#### SET PROBLEM:
Retype the lines below exactly, from the line containing "The width and height of the screenshot is (1568, 775)." through the line containing "The height and width of the screenshot is (717, 1062).", and nothing else.

#### DATA EXCERPTS:
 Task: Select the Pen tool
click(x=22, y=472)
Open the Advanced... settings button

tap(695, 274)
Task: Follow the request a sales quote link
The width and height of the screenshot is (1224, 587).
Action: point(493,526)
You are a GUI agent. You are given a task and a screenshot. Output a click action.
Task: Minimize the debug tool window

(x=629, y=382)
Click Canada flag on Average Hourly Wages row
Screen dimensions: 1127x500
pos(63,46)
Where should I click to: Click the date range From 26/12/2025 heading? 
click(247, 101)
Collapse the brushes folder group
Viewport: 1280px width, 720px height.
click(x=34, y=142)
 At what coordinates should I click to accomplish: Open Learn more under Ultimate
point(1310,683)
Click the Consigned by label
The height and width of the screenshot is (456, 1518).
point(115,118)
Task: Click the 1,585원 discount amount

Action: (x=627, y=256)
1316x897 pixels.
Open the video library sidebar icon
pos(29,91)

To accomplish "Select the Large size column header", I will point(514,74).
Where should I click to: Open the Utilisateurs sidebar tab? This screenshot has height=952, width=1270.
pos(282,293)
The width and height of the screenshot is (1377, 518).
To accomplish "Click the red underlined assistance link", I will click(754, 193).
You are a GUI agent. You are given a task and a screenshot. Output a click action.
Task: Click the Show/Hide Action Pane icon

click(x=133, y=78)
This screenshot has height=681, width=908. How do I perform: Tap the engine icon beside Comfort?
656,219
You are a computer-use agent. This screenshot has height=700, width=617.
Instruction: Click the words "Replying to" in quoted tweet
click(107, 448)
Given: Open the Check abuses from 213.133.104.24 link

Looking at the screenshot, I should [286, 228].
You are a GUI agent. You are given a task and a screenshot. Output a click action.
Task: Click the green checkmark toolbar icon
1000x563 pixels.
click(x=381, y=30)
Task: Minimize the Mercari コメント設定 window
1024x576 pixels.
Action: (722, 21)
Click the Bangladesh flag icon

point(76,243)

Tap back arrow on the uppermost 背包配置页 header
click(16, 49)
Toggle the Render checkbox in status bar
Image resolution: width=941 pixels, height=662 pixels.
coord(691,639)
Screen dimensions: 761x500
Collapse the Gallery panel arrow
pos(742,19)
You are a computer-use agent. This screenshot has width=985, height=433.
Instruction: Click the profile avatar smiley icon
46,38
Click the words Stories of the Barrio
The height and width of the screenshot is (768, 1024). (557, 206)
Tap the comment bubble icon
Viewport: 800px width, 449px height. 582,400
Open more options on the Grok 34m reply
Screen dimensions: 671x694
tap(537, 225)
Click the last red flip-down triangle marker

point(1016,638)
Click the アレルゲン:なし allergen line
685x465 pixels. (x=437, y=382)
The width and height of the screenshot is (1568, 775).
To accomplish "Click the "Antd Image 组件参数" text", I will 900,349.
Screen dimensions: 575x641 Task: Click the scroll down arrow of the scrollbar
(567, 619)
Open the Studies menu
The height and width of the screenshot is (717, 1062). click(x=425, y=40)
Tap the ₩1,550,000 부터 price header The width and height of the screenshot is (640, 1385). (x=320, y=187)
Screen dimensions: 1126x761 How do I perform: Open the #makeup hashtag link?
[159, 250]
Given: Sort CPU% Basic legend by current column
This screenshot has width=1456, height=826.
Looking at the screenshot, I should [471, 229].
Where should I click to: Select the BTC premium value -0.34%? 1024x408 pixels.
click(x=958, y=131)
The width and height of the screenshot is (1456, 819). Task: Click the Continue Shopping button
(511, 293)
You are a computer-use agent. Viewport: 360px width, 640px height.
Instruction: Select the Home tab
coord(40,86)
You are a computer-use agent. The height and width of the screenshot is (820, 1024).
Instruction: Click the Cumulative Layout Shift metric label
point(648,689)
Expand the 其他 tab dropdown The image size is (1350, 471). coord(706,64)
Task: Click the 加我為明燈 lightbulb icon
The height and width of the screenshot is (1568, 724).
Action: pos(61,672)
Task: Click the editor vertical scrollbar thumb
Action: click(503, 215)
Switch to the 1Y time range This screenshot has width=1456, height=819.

#### ANSWER TO THIS TASK:
The width and height of the screenshot is (1568, 775).
To accomplish "Click the "Antd Image 组件参数" text", I will 900,349.
Screen dimensions: 575x641 Task: Click the scroll down arrow of the scrollbar
(567, 619)
Open the Studies menu
The height and width of the screenshot is (717, 1062). click(x=425, y=40)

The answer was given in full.